Cox regression hazard model of CD8+ T lymphocyte co-expression genes
A CD8+ T lymphocyte co-expression gene Cox regression hazard model was conducted based on these breast cancer prognosis protective factors.
Risk = -0.003 * CD74 + 0.045 * HLADMA – 0.107 * HCST + 0.032 * GIMAP4
The samples in high risk level samples for breast cancer patients (TCGA: P < 0.001; HR = 2.75) (Figure 5) showed survival risk against low risk groups, with the area under curve (AUC) = 0.66 (Figure 5). The risk score was evaluated in various subgroups, including age, gender, stage, tumor purity, and tumor mutation burden, metastasis status, Ki-67, and EGFR. The results were significant in these subgroups.
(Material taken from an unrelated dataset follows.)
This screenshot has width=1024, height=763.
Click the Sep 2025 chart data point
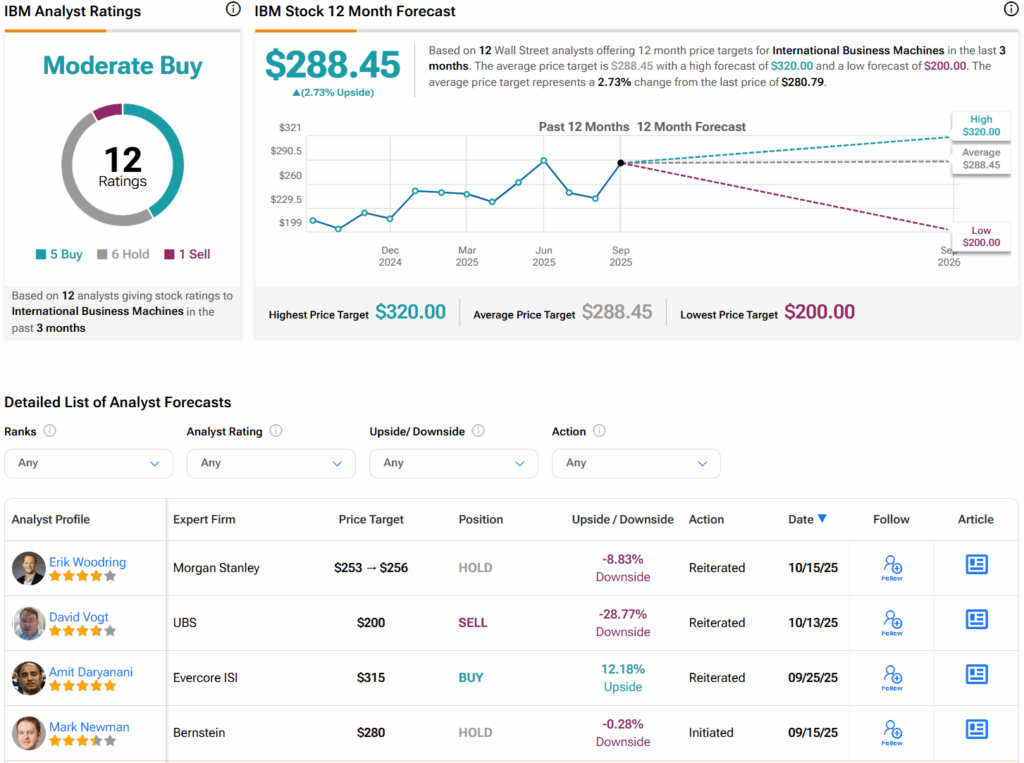(621, 162)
Clinical phenotype and immunophenotype
Having defined a clinical prognostic risk propensity weighted score consisting of four factors, we then found that these factors were co-expressed with one another and were closely related to the level of CD8+ T lymphocyte infiltration. This factors affect outcomes. Then, to demonstrate the relationship between these factors and clinical phenotype and immunophenotype more specifically, we drew multiple sets of box plots. The content of CD8+ T lymphocytes in the high expression group of these four factors showed a higher level of infiltration, suggesting that our four factors and related biological processes promoted the infiltration of CD8+ T lymphocytes in tumor tissues (Figure 6A). The expression levels of genes in the 5-year mortality group were lower than those of the 5-year survival group, suggesting their protective effect on outcomes. This trend was the same as that of CD8+ T lymphocytes (Figure 6B). Then, we found that expression levels of these factors were low in the high tumor purity group, and these factors in the high immune score group were low (Figure 6CD). These directly or indirectly indicate that these four factors promote the CD8+ T lymphocyte infiltration. We also drew a scatter plot of correlations with clinical stages (Figure 7A), CD8+ T lymphocytes (Figure 7B) and M2 macrophages (Figure 7C) to further illustrate the clinical phenotypic correlation of these factors.
GSEA and HPA
Antigen processing and presentation, the chemokine signaling pathway, B cell receptor signaling pathway, and the T cell receptor signaling pathway were related to the high expression group in CD74, GIMAP4, HCST and HLA-DMA (Figure 8).
We compared the various expression levels of these genes between normal and tumor tissues. Labeling with HPA010592, an antibody against CD74, showed higher intensity in the tumor tissue than in normal tissue (Figure 9).